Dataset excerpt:
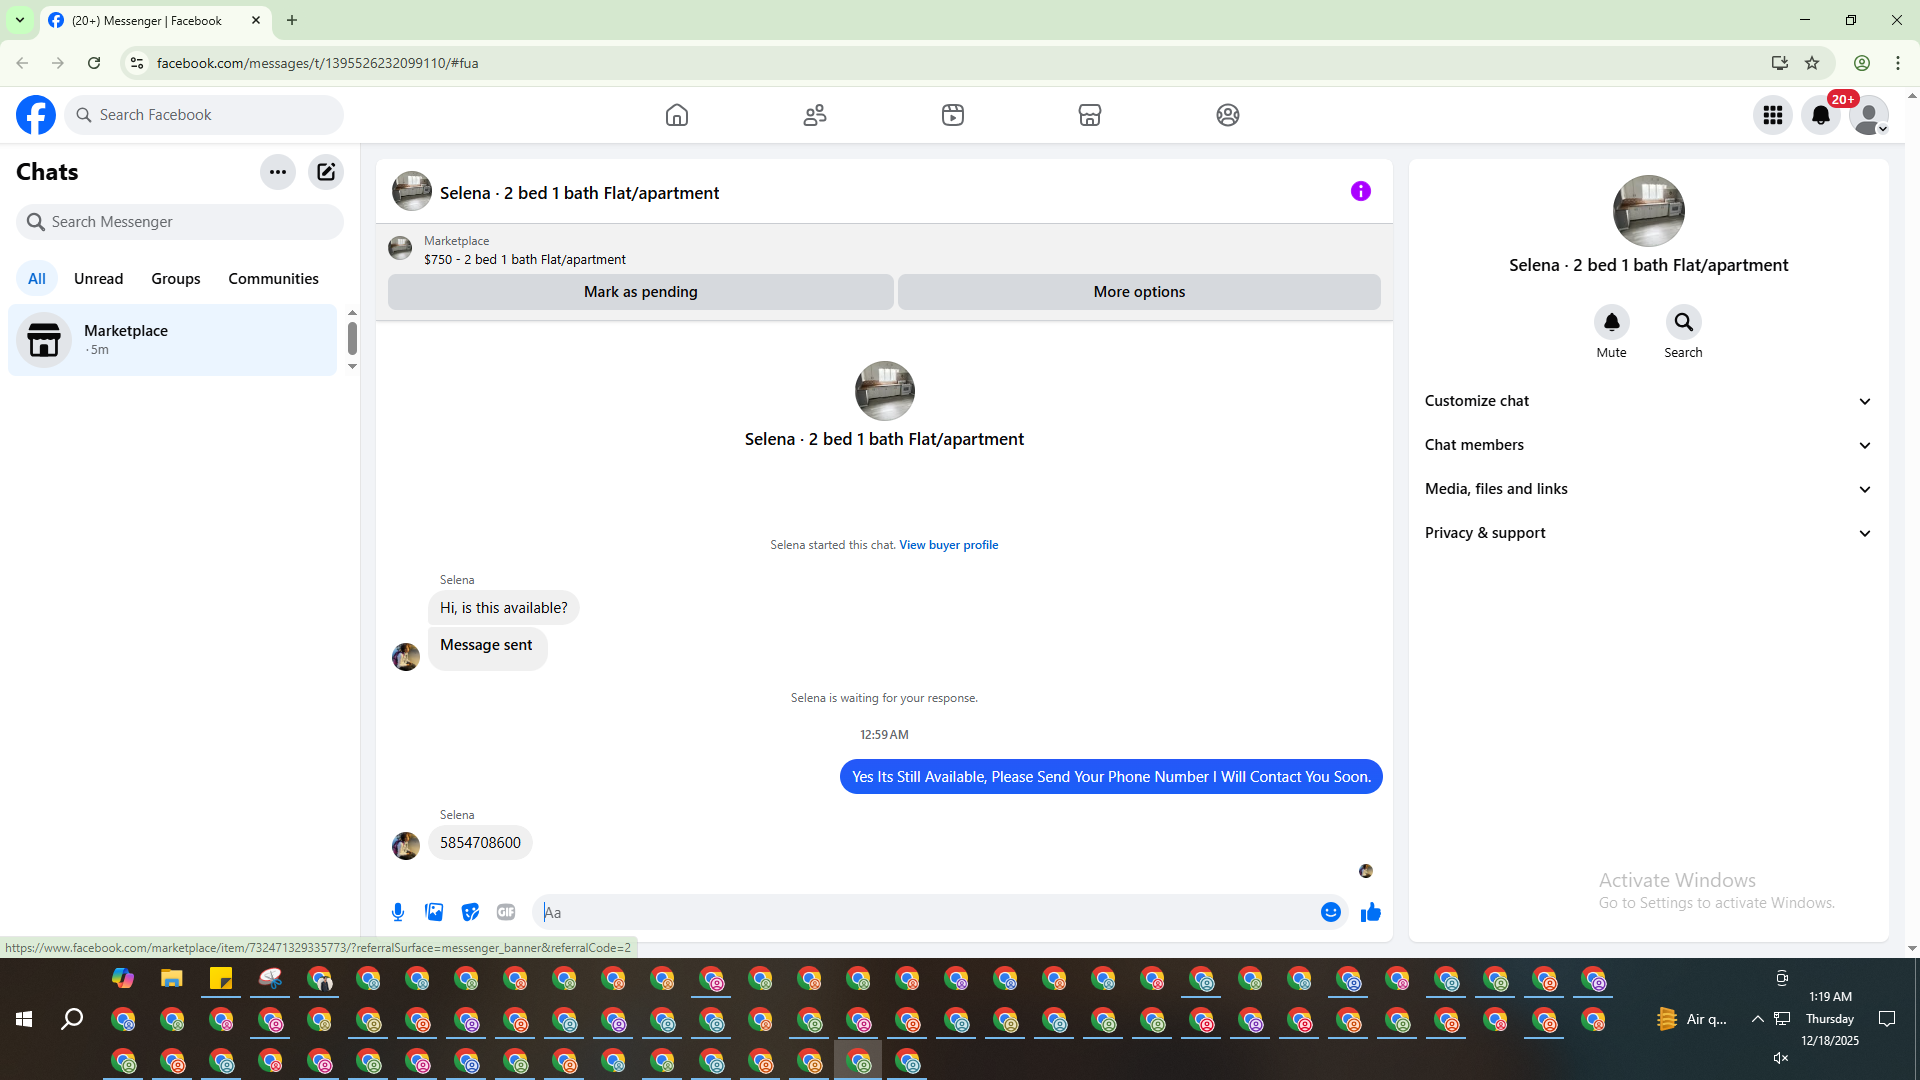The height and width of the screenshot is (1080, 1920).
Task: Open the View buyer profile link
Action: (x=948, y=545)
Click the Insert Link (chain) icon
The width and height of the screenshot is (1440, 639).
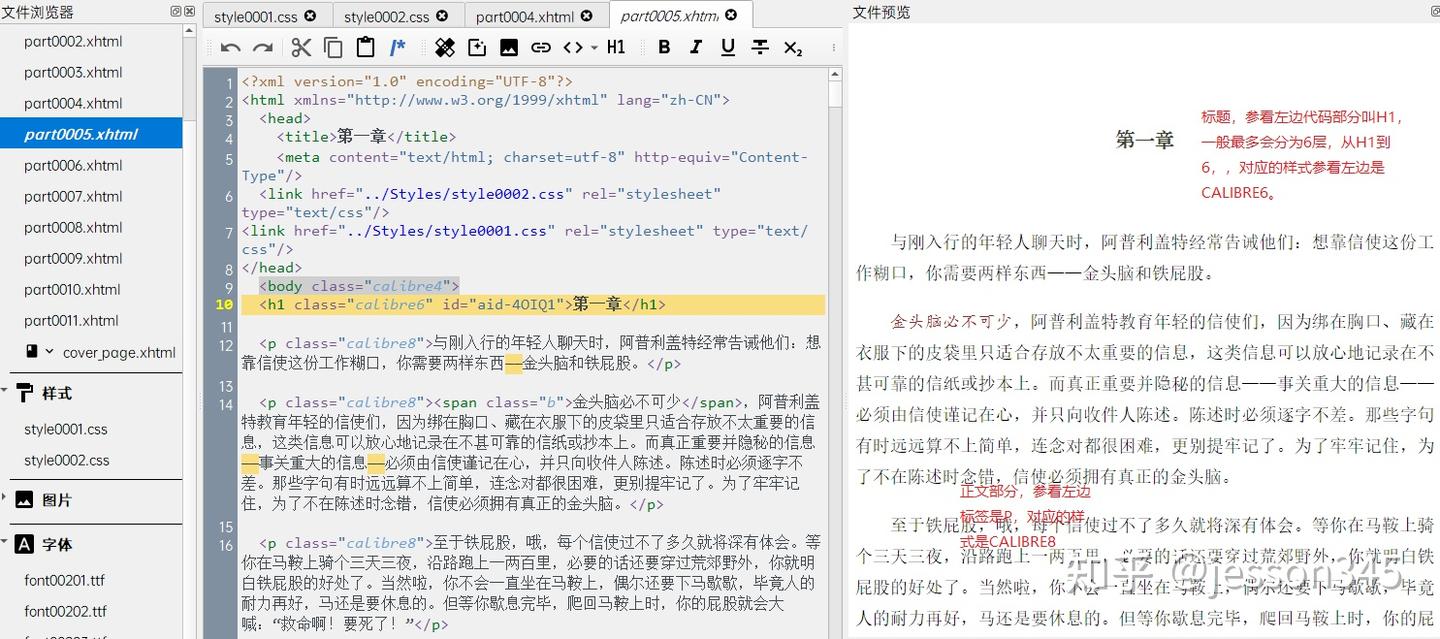click(541, 47)
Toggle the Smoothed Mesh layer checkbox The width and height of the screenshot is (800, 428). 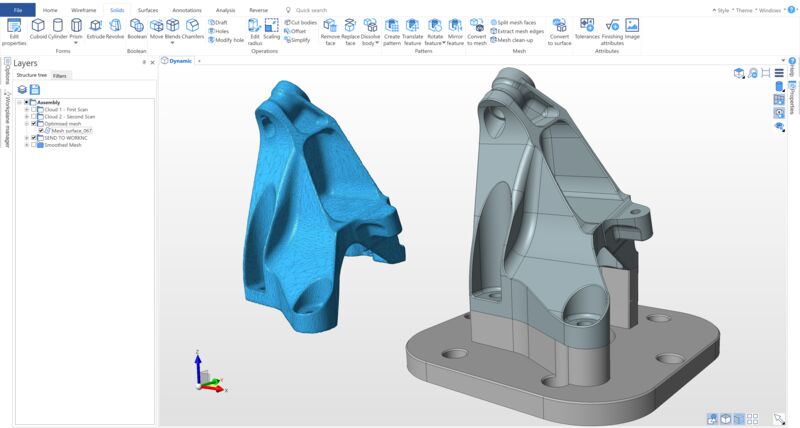(34, 145)
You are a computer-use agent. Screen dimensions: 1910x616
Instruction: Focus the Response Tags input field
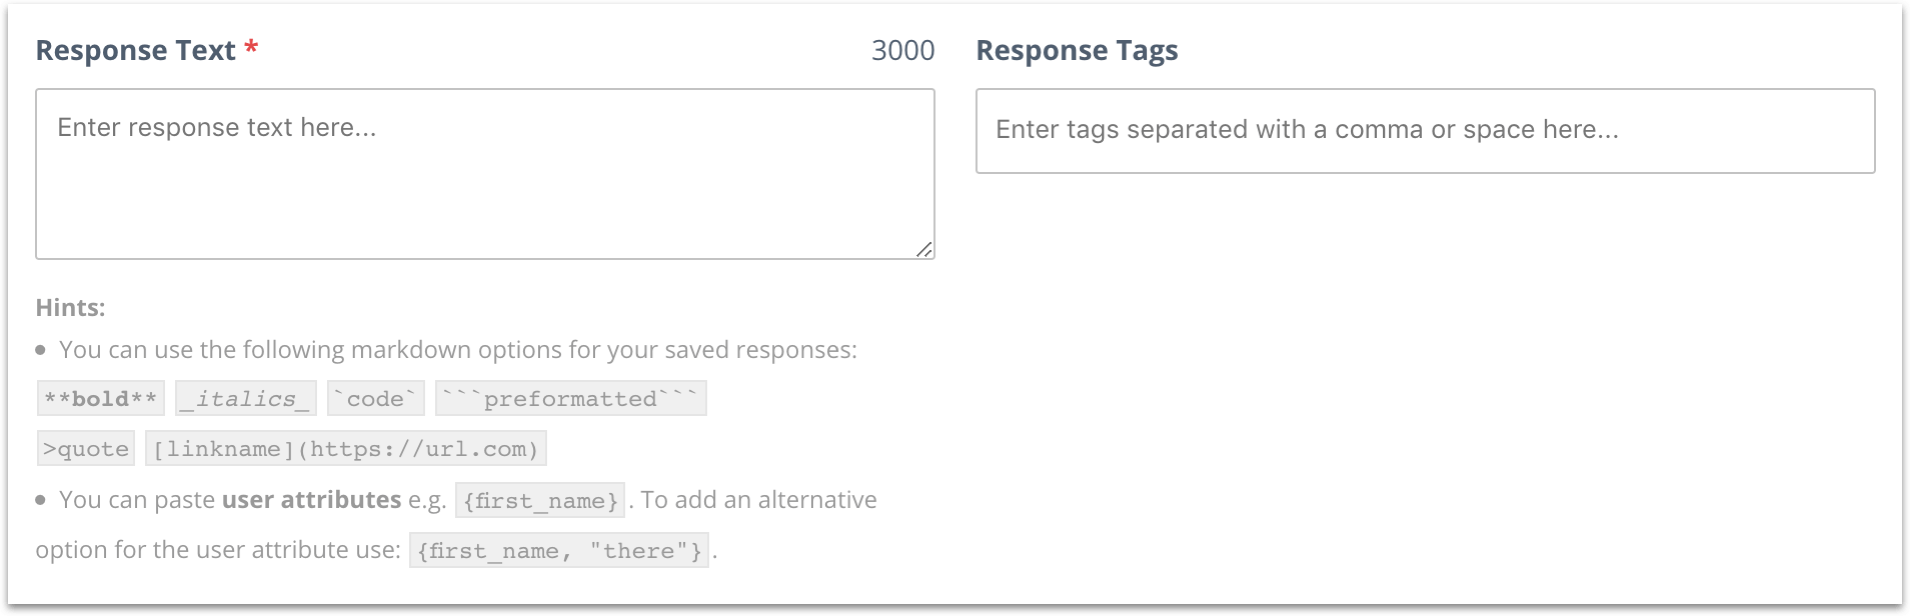click(x=1425, y=131)
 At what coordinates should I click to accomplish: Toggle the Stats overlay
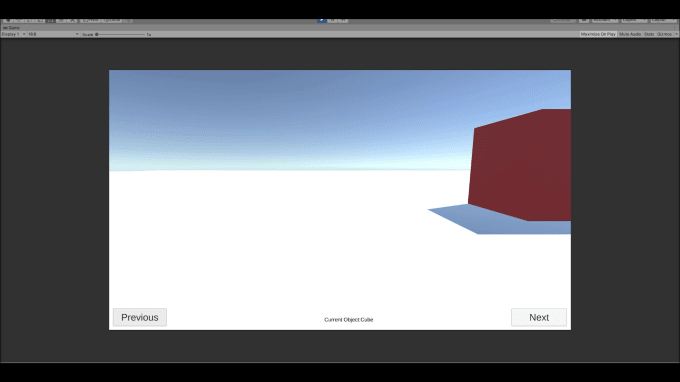pyautogui.click(x=649, y=34)
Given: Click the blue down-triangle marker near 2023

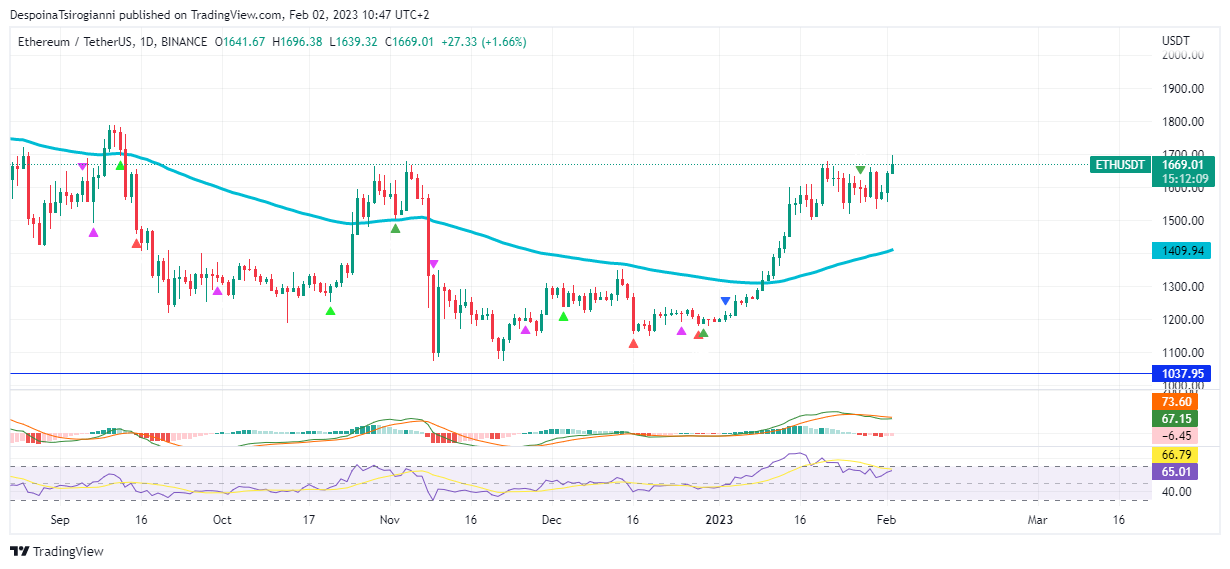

▸ **Objective**
Reproduce the portion of the listing that runs from its beginning through the line containing "click(541, 47)", replacing "Insert Link" with "Add Hyperlink" and leaving everything else unchanged. Omit the pictures from your answer.

▸ **Complete response**
The height and width of the screenshot is (1080, 1920).
Task: Open the View buyer profile link
Action: (x=948, y=545)
Click the Add Hyperlink (chain) icon
The width and height of the screenshot is (1440, 639).
click(541, 47)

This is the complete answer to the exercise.